=== PROBLEM TO SOLVE ===
Would you copy the entries that follow exactly, leaving out every picture?

(Dataset entries)
.....

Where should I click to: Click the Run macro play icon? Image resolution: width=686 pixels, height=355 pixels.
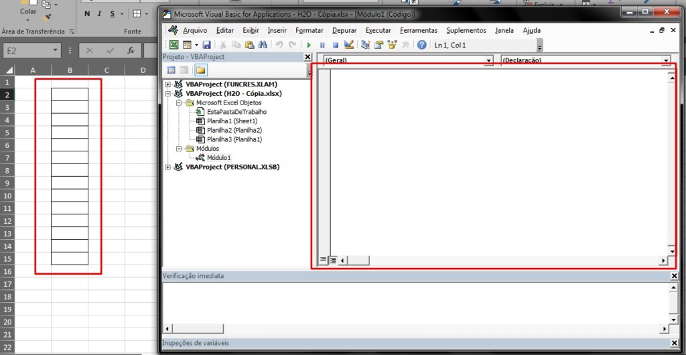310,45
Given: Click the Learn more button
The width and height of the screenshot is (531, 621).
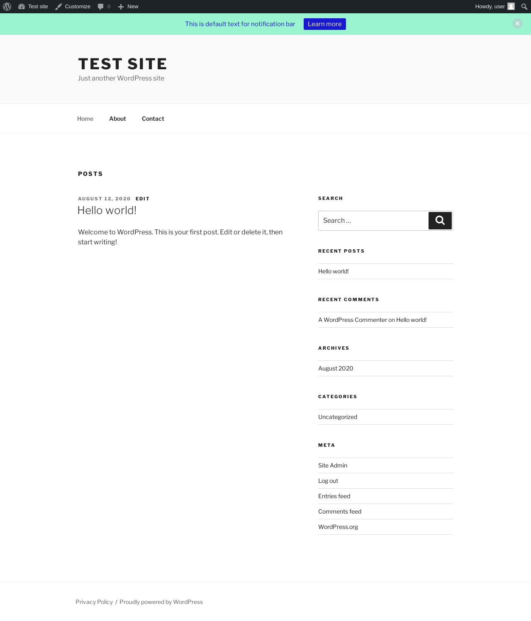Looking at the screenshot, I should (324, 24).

.....

=== RESULT ===
Where should I click to: Click the Run macro play icon? Image resolution: width=686 pixels, height=355 pixels.
310,45
Given: Click the Learn more button
The width and height of the screenshot is (531, 621).
Looking at the screenshot, I should (324, 24).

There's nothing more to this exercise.